The grants allow some community health centers to receive higher Medicaid payments, free medical malpractice coverage and use revenue from prescription drugs to help pay for care. And as medical centers fear losing grants, more patients risk losing their health coverage due to cuts to Medicaid and other subsidized health plans.
Each year, more than a million patients across Massachusetts get their care from a community health center. Some of those centers have already voluntarily stopped services targeted by the Trump administration, apparently in line with the federal health care grant policy change that took effect on Oct. 1.
On that date, Fenway Health stopped offering gender-related medications to patients 18 and younger. If they hadn’t, a state commission reported, Fenway stood to lose $36 million in federal funding — cuts that would affect more than 30,000 patients. At least one additional health center, on Cape Cod, ended the same type of care a few weeks later.
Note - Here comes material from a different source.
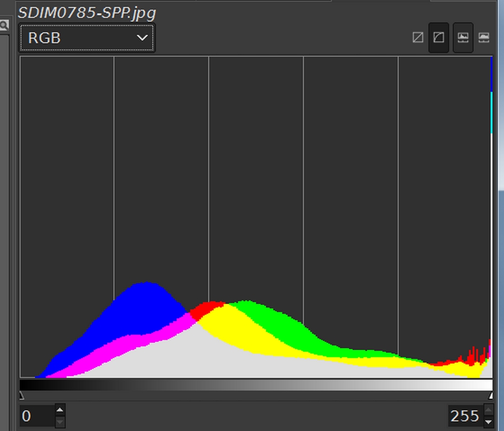Click the SDIM0785-SPP.jpg file name title

[87, 12]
Other health centers have quit distributing clean needles and related supplies to people who inject illegal drugs. Those strategies, known as harm reduction, aim to decrease infections and the spread of HIV and hepatitis. But federal health officials said in September these “efforts only facilitate illegal drug use and its attendant harm” and will no longer be funded.
Regina LaBelle, who worked in the Office of National Drug Control Policy under former presidents Barack Obama and Joe Biden, said she’s worried about the chilling effects of the Trump administration’s health care grant changes.
“At the same time we’re seeing overdose death rates go down, those programs that contributed to that decrease, they’re threatened,” said LaBelle, now a professor at the Georgetown University School of Health. “People are getting very nervous and perhaps not funding things they otherwise would to save lives.”
Grants have been cut with no notice. In January, federal health officials abruptly cancelled $2 billion in mental health and addiction treatment awards. Those funds were reinstated after a public outcry, but the experience left recipients anxious about what’s next. Last month, the Department of Health and Human Services pulled more than $600 million in public health grants from four Democratic-led states. A lawsuit challenging the termination is moving through the courts.
“People are getting very nervous and perhaps not funding things they otherwise would to save lives.”
Regina LaBelle, formerly of the Office of National Drug Control Policy
In its September statement of priorities, HHS said it intends to focus on “the chronic disease epidemic, the mental health crisis, obesity, nutrition deficiencies, exposure to chemical and environmental toxins and overreliance on medical interventions.” Some of the grants cancelled so far this year overlapped with those priorities, creating still more confusion for recipients. A spokeswoman for HHS did not respond to a request for clarification and other questions about the grant policy changes.
Many leaders of hospitals and health care centers that receive federal funding won’t answer direct questions from reporters about what services they provide or speak publicly about care that research shows works.
And the chilling effect appears to be spreading even to organizations that do not receive federal grants. One longtime street outreach worker in Massachusetts said she was fired in late January from a nonprofit where she spent most of her time helping people battling addiction. She trained community members to use Narcan, the overdose reversal medication, helped clients find medical care for wounds or injuries, and took them to addiction treatment. She also handed out syringes, all through a program labeled “harm reduction.”
“We’d been hearing for a while, ‘Don’t use that language,’ ” Jeanne said. WBUR agreed not to use her full name because she’s concerned that speaking out could impact her job search. “I’m worried about all the people — 40 or so — I’d see every day.”